LA SAGA DU LIVRET A


Nous n’avons cessé de dénoncer le scandale du livret A, forme préférée d’épargne des Français, surtout en cette période de crise. C’est un reste archaïque de l’épargne administrée, gérée selon le bon vouloir de l’Etat. Nous venons de vivre un nouvel épisode, avec l’annonce d’une baisse à venir du taux de rémunération. Mais, au delà de cet épiphénomène, tout pose problème dans cette affaire.

D’abord, les contraintes sont fortes. La rémunération n’est pas libre, mais fixée par une formule complexe, qui tient compte essentiellement d'un plancher, du taux d’inflation, du taux du marché,  et pour laquelle l’Etat a quand même son mot à dire si les circonstances sont « exceptionnelles ». Actuellement le taux est de 4% et il devrait mécaniquement baisser, compte tenu d’un certain recul de l’inflation, au 1er février, à 3% ou 3,5%. Or la plupart des autres placements sont libres, le jeu du marché et de la concurrence fixant les taux. En outre, ce livret est plafonné à un montant maximum qu’on ne peut dépasser (15 300 euros) ce qui le limite à des épargnes petites ou moyennes. Pas de liberté là non plus.

Ensuite, ce livret A a longtemps été un monopole des Caisses d’épargne et de La Poste, contrairement à toutes les règles de la concurrence et aux injonctions de Bruxelles ; désormais, c’est terminé à compter du 1er janvier prochain, et toutes les banques vont offrir le livret A et font de la publicité pour cela. L’avantage essentiel, c’est qu’il est exonéré d’impôt, ce qui donnait évidemment un avantage aux deux entreprises qui en avaient le privilège, par rapport aux autres livrets des autres banques. La concurrence va enfin jouer ; mais comme le taux n’est pas libre, les banques proposent des comptes associés à ceux qui ouvriront un livret A, avec d’autres avantages, notamment de taux (mais non défiscalisé). Mais la baisse programmée du taux du livret A, au moment où beaucoup d‘épargnants inquiets refluaient vers lui, ne va pas dans la bonne direction.

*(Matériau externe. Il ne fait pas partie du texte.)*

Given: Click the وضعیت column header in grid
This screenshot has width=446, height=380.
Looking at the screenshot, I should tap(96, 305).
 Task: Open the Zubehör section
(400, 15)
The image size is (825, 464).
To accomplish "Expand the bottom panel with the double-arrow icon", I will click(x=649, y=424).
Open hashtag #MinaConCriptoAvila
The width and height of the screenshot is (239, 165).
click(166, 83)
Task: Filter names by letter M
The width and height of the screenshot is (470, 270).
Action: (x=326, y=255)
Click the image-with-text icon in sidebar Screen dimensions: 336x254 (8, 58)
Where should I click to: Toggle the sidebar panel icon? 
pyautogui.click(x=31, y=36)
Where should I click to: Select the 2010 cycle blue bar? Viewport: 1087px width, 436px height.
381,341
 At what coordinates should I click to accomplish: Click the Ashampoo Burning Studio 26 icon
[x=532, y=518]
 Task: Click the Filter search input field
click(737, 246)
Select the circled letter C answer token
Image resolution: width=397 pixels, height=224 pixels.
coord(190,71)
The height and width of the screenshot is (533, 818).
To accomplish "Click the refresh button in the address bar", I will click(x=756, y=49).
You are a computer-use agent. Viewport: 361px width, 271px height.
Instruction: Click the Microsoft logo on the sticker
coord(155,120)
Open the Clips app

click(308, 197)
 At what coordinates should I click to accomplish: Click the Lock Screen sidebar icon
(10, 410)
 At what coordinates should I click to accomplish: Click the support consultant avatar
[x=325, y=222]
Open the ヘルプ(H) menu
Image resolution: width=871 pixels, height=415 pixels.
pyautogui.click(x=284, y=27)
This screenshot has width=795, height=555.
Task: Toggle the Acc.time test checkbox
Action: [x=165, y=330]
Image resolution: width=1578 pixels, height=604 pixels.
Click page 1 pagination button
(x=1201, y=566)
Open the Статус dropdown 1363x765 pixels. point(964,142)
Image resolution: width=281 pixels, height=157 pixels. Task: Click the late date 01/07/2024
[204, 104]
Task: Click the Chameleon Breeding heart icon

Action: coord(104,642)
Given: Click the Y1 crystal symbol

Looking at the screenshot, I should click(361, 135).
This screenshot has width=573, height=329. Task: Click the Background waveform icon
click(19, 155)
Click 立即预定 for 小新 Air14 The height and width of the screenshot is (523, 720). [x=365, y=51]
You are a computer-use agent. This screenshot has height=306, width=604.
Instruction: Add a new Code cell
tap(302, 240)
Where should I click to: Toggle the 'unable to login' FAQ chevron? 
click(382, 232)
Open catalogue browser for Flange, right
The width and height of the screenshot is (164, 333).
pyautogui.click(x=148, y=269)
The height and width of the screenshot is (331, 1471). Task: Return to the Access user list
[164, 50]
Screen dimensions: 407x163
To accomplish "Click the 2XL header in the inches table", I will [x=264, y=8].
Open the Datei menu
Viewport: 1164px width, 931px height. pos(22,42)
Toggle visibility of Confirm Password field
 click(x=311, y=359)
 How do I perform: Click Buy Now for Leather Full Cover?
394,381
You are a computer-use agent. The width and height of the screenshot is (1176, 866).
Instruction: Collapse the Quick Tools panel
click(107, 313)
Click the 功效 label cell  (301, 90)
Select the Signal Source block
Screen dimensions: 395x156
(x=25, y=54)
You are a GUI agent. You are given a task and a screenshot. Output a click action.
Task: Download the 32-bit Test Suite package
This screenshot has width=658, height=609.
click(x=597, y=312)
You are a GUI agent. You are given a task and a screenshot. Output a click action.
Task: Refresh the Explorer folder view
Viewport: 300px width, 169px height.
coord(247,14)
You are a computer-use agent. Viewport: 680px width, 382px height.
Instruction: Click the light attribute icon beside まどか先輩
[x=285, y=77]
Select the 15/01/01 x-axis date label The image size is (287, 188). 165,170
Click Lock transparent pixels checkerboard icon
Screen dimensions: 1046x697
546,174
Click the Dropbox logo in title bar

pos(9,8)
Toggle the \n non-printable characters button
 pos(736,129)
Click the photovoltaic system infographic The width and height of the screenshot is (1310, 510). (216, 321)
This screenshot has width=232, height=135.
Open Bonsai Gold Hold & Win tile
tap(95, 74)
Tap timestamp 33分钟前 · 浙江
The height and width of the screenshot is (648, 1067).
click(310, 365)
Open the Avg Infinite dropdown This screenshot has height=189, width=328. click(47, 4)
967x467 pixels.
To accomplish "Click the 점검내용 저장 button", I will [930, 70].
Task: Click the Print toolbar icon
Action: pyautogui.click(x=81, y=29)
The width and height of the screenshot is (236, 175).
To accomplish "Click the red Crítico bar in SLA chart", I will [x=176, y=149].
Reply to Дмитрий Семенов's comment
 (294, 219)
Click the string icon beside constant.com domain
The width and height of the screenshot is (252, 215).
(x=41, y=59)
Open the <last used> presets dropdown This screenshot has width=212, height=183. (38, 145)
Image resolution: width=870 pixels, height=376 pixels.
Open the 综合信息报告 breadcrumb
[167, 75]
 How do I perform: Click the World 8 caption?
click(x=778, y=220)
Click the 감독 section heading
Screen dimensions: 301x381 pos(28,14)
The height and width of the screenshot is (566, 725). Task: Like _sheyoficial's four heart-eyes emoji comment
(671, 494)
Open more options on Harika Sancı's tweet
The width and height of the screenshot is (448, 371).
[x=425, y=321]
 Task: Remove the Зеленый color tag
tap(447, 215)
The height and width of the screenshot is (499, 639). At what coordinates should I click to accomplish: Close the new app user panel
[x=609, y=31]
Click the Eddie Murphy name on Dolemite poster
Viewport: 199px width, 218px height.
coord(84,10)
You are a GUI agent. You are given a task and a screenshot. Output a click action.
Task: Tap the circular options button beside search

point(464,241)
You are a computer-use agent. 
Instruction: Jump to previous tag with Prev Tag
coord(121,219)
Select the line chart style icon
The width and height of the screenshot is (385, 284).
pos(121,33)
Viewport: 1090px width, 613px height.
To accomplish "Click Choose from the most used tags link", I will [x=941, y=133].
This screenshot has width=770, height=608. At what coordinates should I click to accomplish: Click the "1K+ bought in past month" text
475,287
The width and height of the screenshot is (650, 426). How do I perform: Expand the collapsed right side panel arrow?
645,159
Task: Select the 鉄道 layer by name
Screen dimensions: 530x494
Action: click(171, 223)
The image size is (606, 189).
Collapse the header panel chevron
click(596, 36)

D’autre part, les fonds collectés par le livret A, qui représentent des sommes énormes, ne vont pas alimenter un libre marché, mais, dans la logique d’une épargne administrée, vont essentiellement atterrir à la Caisse des dépôts, organisme public, qui s’en sert essentiellement pour financer les HLM et le logement social, ainsi que des équipements des collectivités locales. Voilà des sommes artificiellement détournées, qui tombent dans un circuit public ; le souci de financer ainsi le logement social et les équipements publics à bas prix conduit à pousser le taux du livret A à la baisse, pour que les épargnants, sans le savoir, financent ainsi, en étant sous payés, ces opérations publiques. Ajoutons que l’évolution actuelle de la Caisse des dépôts, organisme public, comme bras armé financier de l’Etat, voire comme fonds souverain à la française, est encore plus inquiétante pour l’usage qui sera fait de ces placements.

Les hommes politiques ont presque tous protesté contre la future baisse du taux, au moment où les épargnants sont inquiets. Mais ce n’est que la conséquence logique d’un système entièrement dans les mains de l’Etat. S'ils voulaient le meilleur taux pour les clients, il fallait libéraliser totalement le livret A et faire confiance à la concurrence. Ajoutons que le livret A a toujours été le symbole du placement sans aucun risque de « père de famille » (sinon celui d’être peu rémunéré et de se faire dévorer par l’inflation). Or l’un des deux organismes actuellement habilité, la Caisse d’épargne, vient de perdre 751 millions dans des opérations peu transparentes qui ont conduit à des mises en examen ; pas de quoi rassurer les pères de famille inquiets. C’est la preuve qu’un organisme public ou parapublic ne met à l’abri de rien, au contraire.

Nous avons une solution simple pour la livret A : libéraliser totalement, sans taux fixé par les pouvoirs publics, sans plafond, sans affectation des fonds et on verra alors les banques en concurrence faire preuve d’imagination pour attirer les épargnants, en tous cas ceux qui ne souhaitent pas prendre de risques. Les épargnants n’auront alors plus à craindre les manipulations étatiques des taux, fusent-elles dissimulés derrière des formules mathématiques savantes.